Tax & accounting professionals of color found the pandemic and other challenges had negatively impacting their careers, according to our new report
Eighteen months after the start of the pandemic, only one-quarter of accountants found career development and progression challenging compared to their experiences in the pre-pandemic time (before March 2020). However, diving deeper into the data and analyzing it through a race, ethnicity, and gender lens, the picture becomes significantly more nuanced.
Tax & accounting professionals of color found the pandemic and additional stressors around racial injustice and caregiving negatively impacting their careers. More than half of accountants of color (54%) reported increased work hours compared to 46% of their white peers; and 41% of accountants of color took on more responsibility without pay compared to 30% of mostly white accountants.
Thomson Reuters Institute has published a new report, Pandemic Nation Report: A roadmap for accounting firms to expand inclusion of diverse accountants (available for download below) that examines these developments more fully.
Interestingly, according to the paper, many accounting professionals of color did report positive aspects to their well-being. In fact, ethnic minorities reported more positive experiences with work-life balance, times spent on self-care activates, and engagement in their work.

» Required work:
A. In the text about accountants of color during the pandemic, what percentage of accountants of color reported longer work hours?
B. Carry on the text about accountants of color during the pandemic, picking up right after its final sentence.

» Collected data:
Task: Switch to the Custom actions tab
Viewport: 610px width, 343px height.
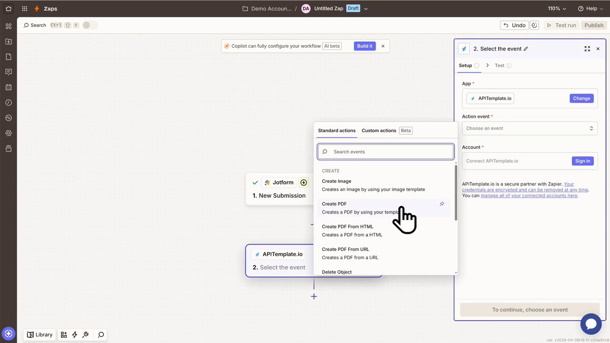Action: pos(379,130)
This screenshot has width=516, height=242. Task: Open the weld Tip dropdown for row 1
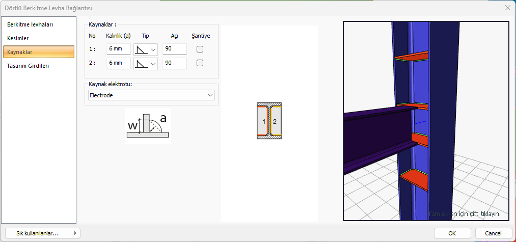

» Expected responses:
A. 54%

B.
Women experienced more negative outcomes with a few bright spots. More than half (56%) of women compared to 45% of men reported that the pandemic had at least a slightly negative impact on their wellness. On a positive note, a higher percentage of female accountants reported receiving a pandemic bonus and promotion to a senior role as compared to men, 36% and 12%, respectively.
Tax & accounting employers did a good job demonstrating their concern for employees’ well-being, learning, and career development. However, longer term concerns around diversity, equity & inclusion (DEI) issues continue with the majority of those respondents of color and women citing the “inconsistency between what the organization says and what it does” as their second highest concern. The top concern was recruiting.
To address these concerns, the report outlines how tax & accounting employers must take a more targeted approach to increase diversity representation at senior ranks and train managers to adopt a DEI growth mindset to more effectively lead their teams in a hybrid work environment.